I racconti del Bel Paese: la Lapa Reggina arriva a Polistena

Cinque spettacoli itineranti, dal cassone di un’ape trasformata in palcoscenico: Marco Mittica racconta l’Italia e la Calabria con la sua “Lapa”, il teatro a tre ruote più piccolo del mondo

C’è un teatro che viaggia tra le strade, i quartieri … e le scalinate. È il teatro su tre ruote di Marco Mittica, attore e autore che ha trasformato la sua Ape Car (la “lapa”) in un palcoscenico, probabilmente il più piccolo del mondo. Con il progetto “Lapa & Art”, Mittica arriva ora anche a Polistena per l’Estate Culturale Polistenese 2025 con la rassegna “I racconti del Bel Paese”, un ciclo inaugurale di cinque spettacoli che uniscono storia nazionale, identità locale, ironia e poesia.

I racconti del Bel Paese con un occhio alla Calabria

Tutti gli spettacoli sono realizzati dal palcoscenico più piccolo del mondo: la Lapa. Dentro ci sta tutta l’Italia ma soprattutto la Calabria. La rassegna, infatti, sia quando affronta temi di rilevanza nazionale, personaggi noti che hanno lasciato un segno indelebile nella storia del Paese piuttosto che memorie collettive, maschere e vissuti locali, ha sempre un occhio rivolto al territorio calabrese. “Anche quando racconto Moro o Pasolini, c’è sempre la Calabria. È nelle ambientazioni, nei confronti, nei dettagli. Nello spettacolo su Moro, ad esempio, faccio il paragone con una famiglia del Sud emigrata al Nord in una casa di 30 metri quadri, con una sorta di parallelismo tra la prigionia e due storie completamente diverse. In Pasolini, invece, c’è sempre il Sud Italia, il mondo contadino, soprattutto, che è il nostro”.

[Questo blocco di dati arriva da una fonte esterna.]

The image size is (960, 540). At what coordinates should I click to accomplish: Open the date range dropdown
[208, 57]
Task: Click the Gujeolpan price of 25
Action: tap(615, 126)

Cinque storie, una sola Lapa

Il primo appuntamento con Lapa&Art si è già tenuto martedì 8 luglio con lo spettacolo “La partita non è ancora finita”, un racconto, attraverso la metafora calcistica, filtrata dai sogni di un bambino, di come i giudici Giovanni Falcone e Paolo Borsellino abbiano affrontato la loro partita contro la criminalità organizzata.

I prossimi appuntamenti saranno:

  • Martedì 29 luglio – ore 22.00, Scalinata via Sant’Anna (Trinità)

Lapa reggina” – Un viaggio surreale e immaginario da Gerace a Montalto di San Luca a bordo di una lapa, guidata dal signor Vincenzo che sconfinerà nell’aldilà dove troverà a fargli da guida Dante Alighieri. Il tutto raccontato attraverso un linguaggio sperimentale, anticipa Mittica che coniuga la lingua italiana con espressioni di quella locale.

  • Mercoledì 6 agosto – ore 22.00, Scalinata via Carapelli

C’era una volta, c’è ancora Giufà” – Uno spettacolo, pensato per i più piccoli, in cui un clown da solo in scena farà rivivere le avventure di una delle maschere più divertenti della tradizione popolare reggina.

  • Domenica 10 agosto – ore 22.00, Parco della Liberazione

Le ceneri di Pasolini” – Una narrazione simbolica della poetica di Pasolini, realizzata con cassette di Coca-Cola che diventano scenografie mobili. “Le impilo, le muovo, rappresentano la fabbrica, il supermercato, il progresso che Pasolini tanto criticava e alla fine le butto giù come simbolo della disillusione”.

  • Venerdì 15 agosto – ore 22.00, Scalinata via Polistena Vecchia

Moro prossimo nostro” – Un monologo che intreccia la vicenda del sequestro di Aldo Moro con la vita quotidiana di una famiglia meridionale emigrata. “Metto in parallelo due prigionie – conferma Mittica – quella di Moro e quella domestica costretta in 30 metri quadri”.

La Lapa in scena a Polistena, tra le scalinate

“La Lapa sarà sempre al centro, ma l’intenzione è quella di andare in mezzo alla gente che sarà seduta sulle scalinate. Interagire, stare a contatto con il pubblico” racconta l’attore descrivendo la dimensione intima del suo teatro in cui ogni spettacolo è diverso, cambia da città a città, da vicolo a vicolo.

Insieme alla Lapa che viaggia con lui. E Mittica ci scherza su: “Per arrivare a Polistena ci metto un’ora e mezza. Ogni tanto qualcuno mi suona perché vado piano, ma comunque in pianura la mia Ape tocca i 65-70 kmh”.

Insomma, un teatro che arriva lento ma arriva. E diventa un gesto culturale, senza sipari, tra le storie e la gente.